**Job**
Can you resize these rows by writing them all out again, requests included, with each coordinate in the answers multiplied by 0.35 and rounded to a whole number (halves up), while leaving the pictures out?

**Dataset content**
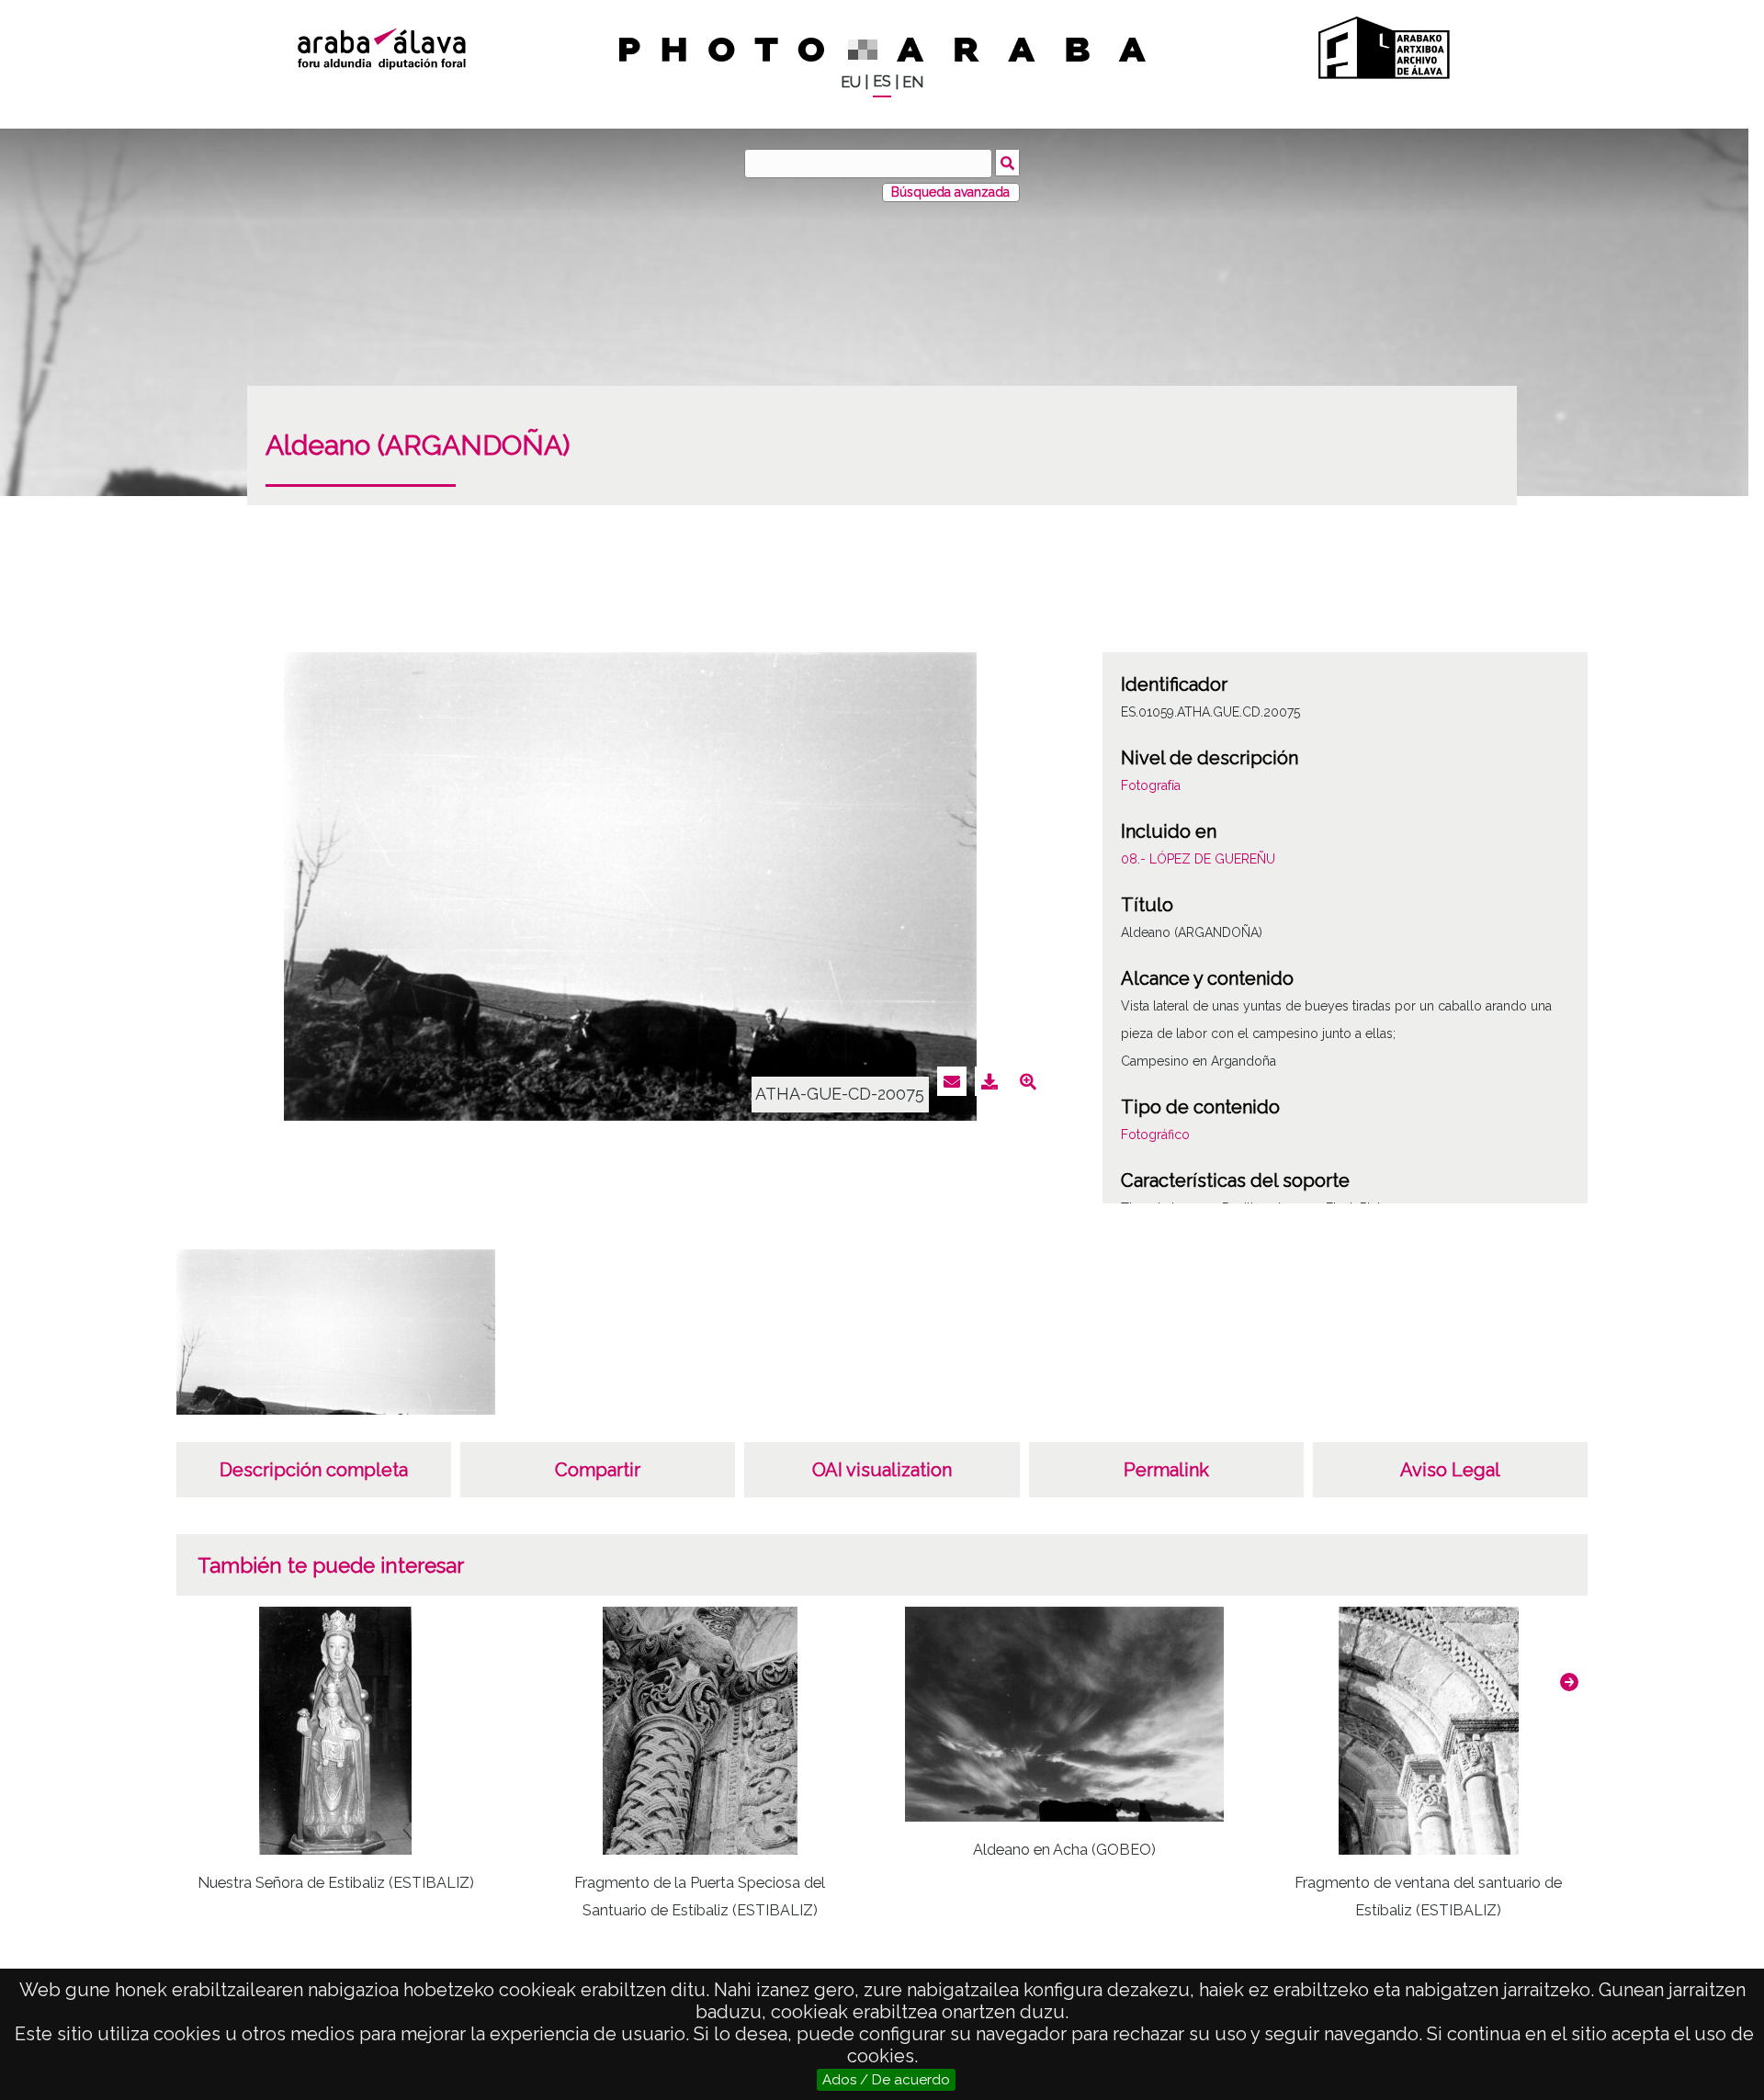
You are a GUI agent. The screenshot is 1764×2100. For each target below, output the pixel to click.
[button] (1569, 1682)
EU (851, 82)
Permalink (1166, 1470)
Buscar (1007, 162)
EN (912, 82)
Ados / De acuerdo (886, 2080)
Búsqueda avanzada (950, 192)
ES (882, 81)
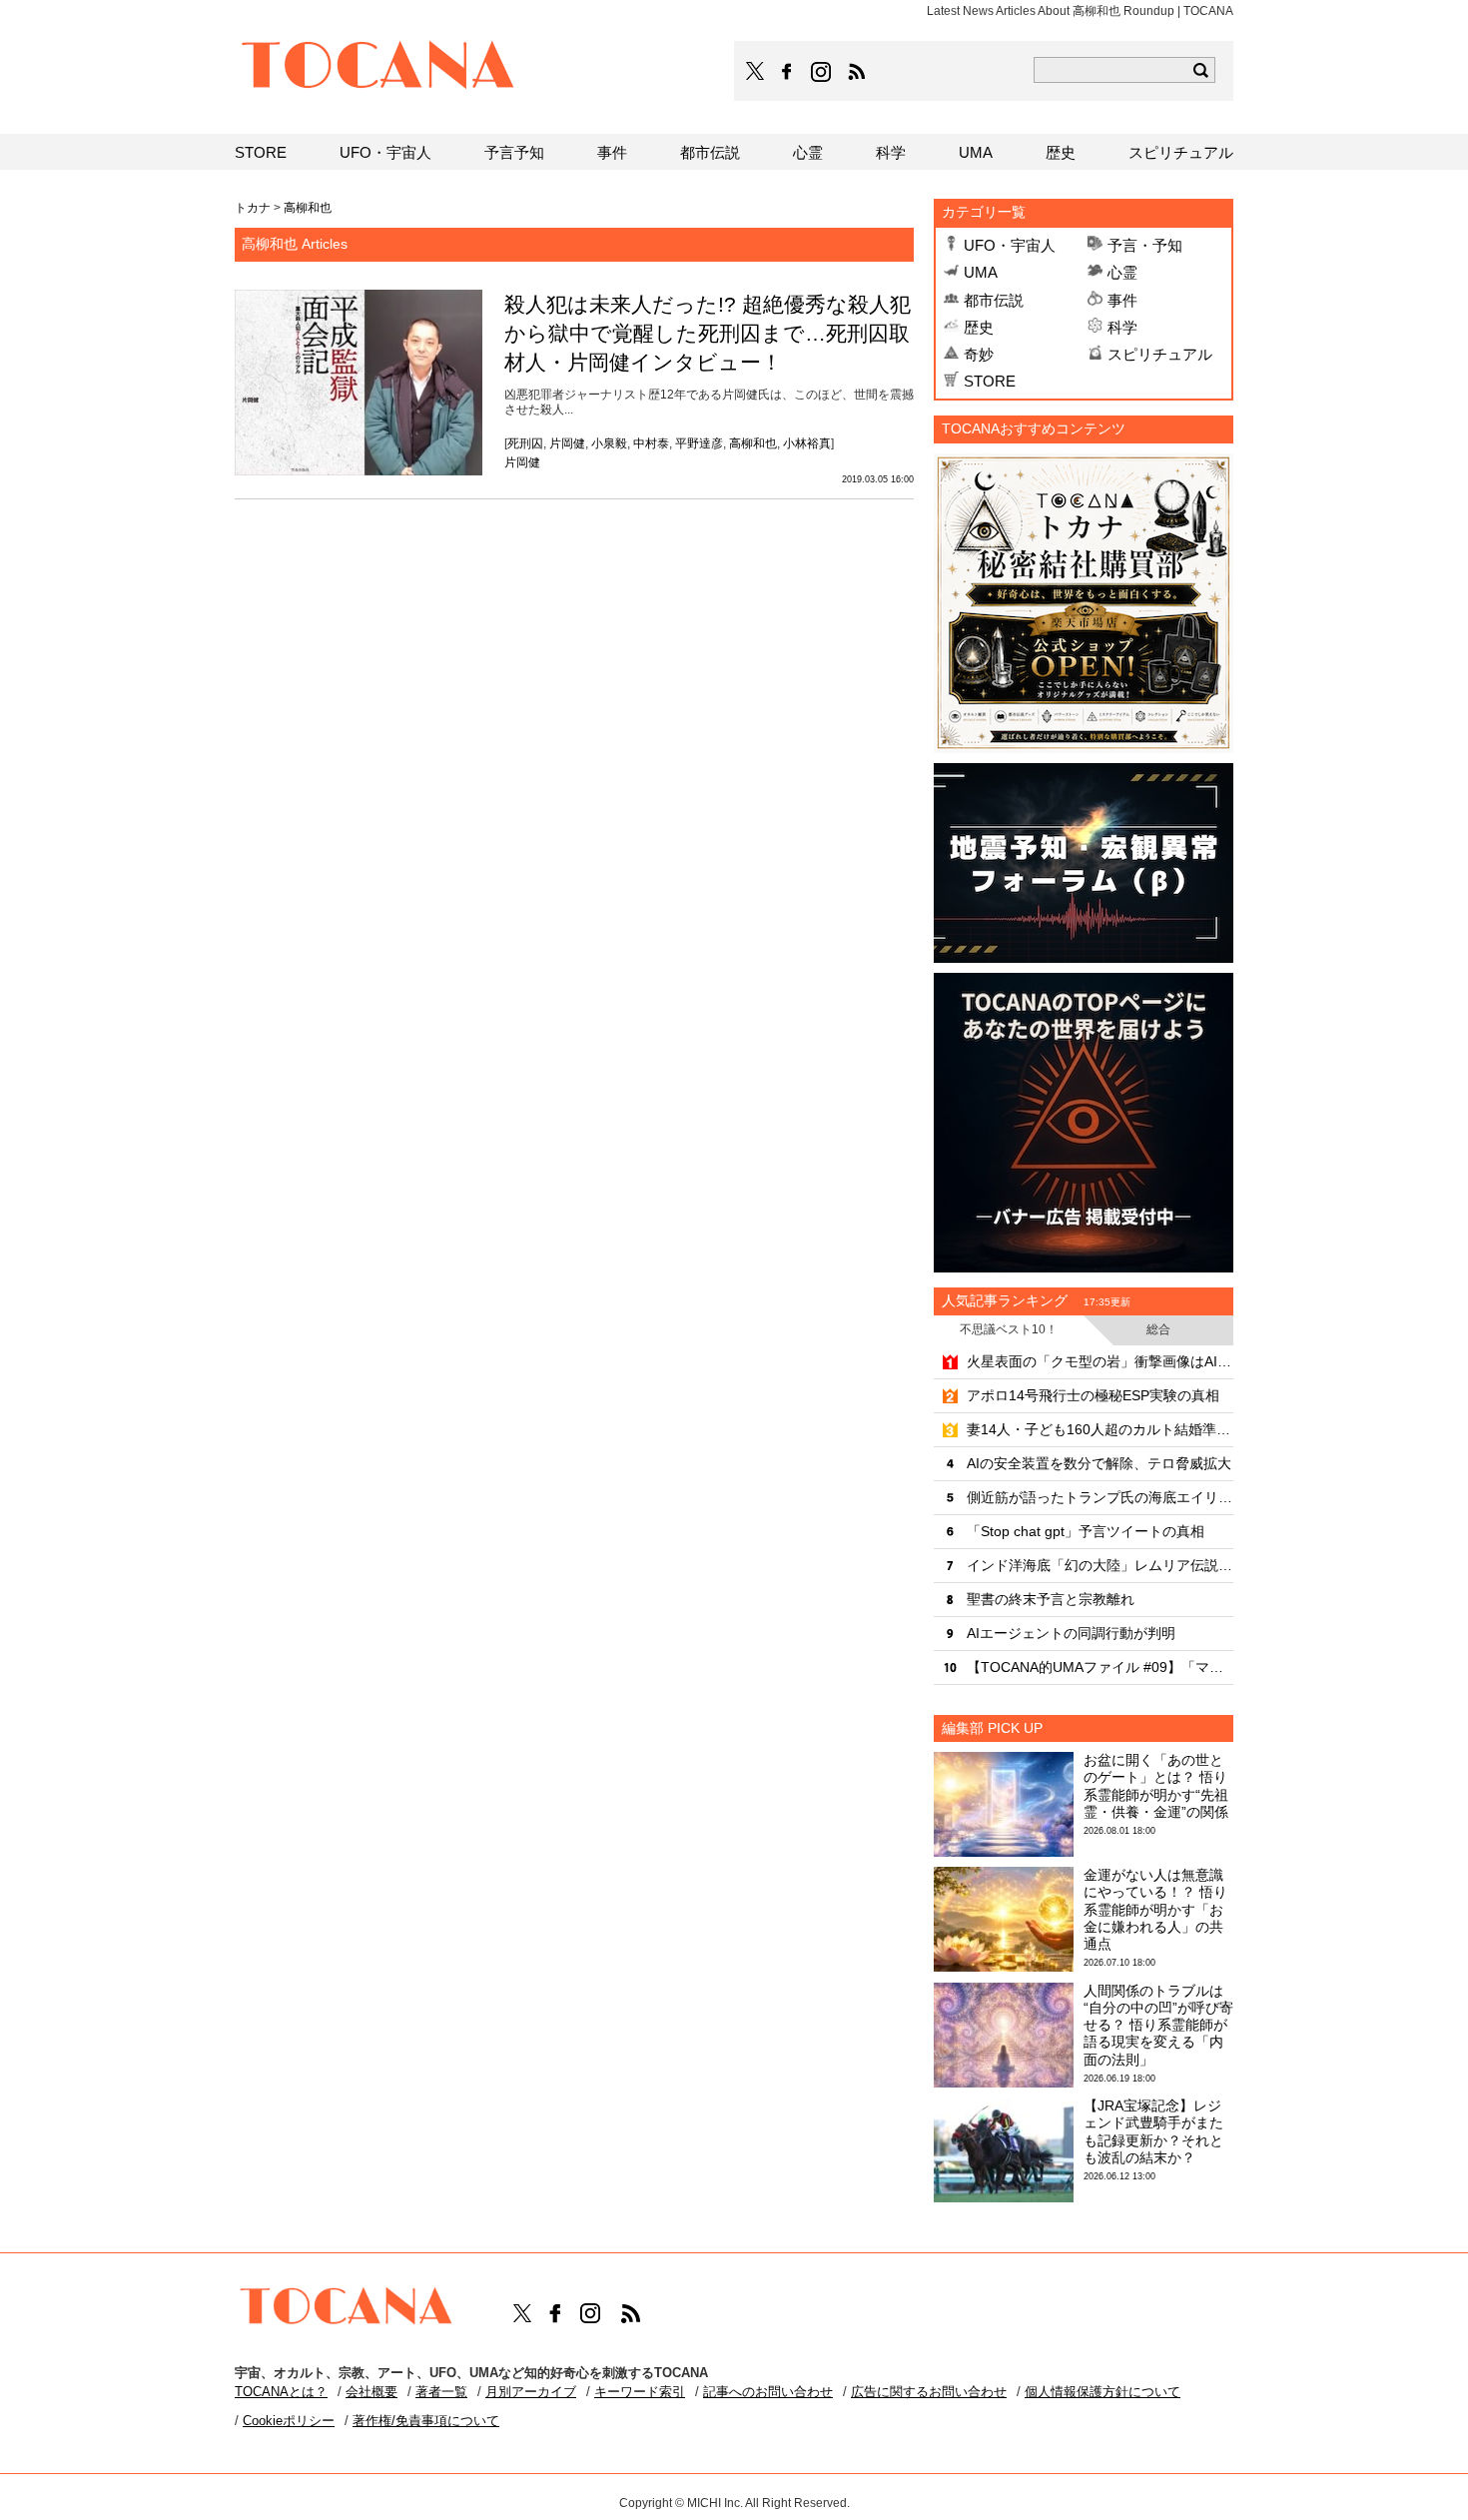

**Exercise response**
You are a GUI agent. The screenshot is 1764×2100. For each target below, output the pixel to click.
[button] (549, 589)
EU (298, 29)
Permalink (408, 515)
Buscar (352, 57)
EN (319, 29)
Ados / De acuerdo (310, 728)
Búsqueda avanzada (333, 67)
ES (309, 28)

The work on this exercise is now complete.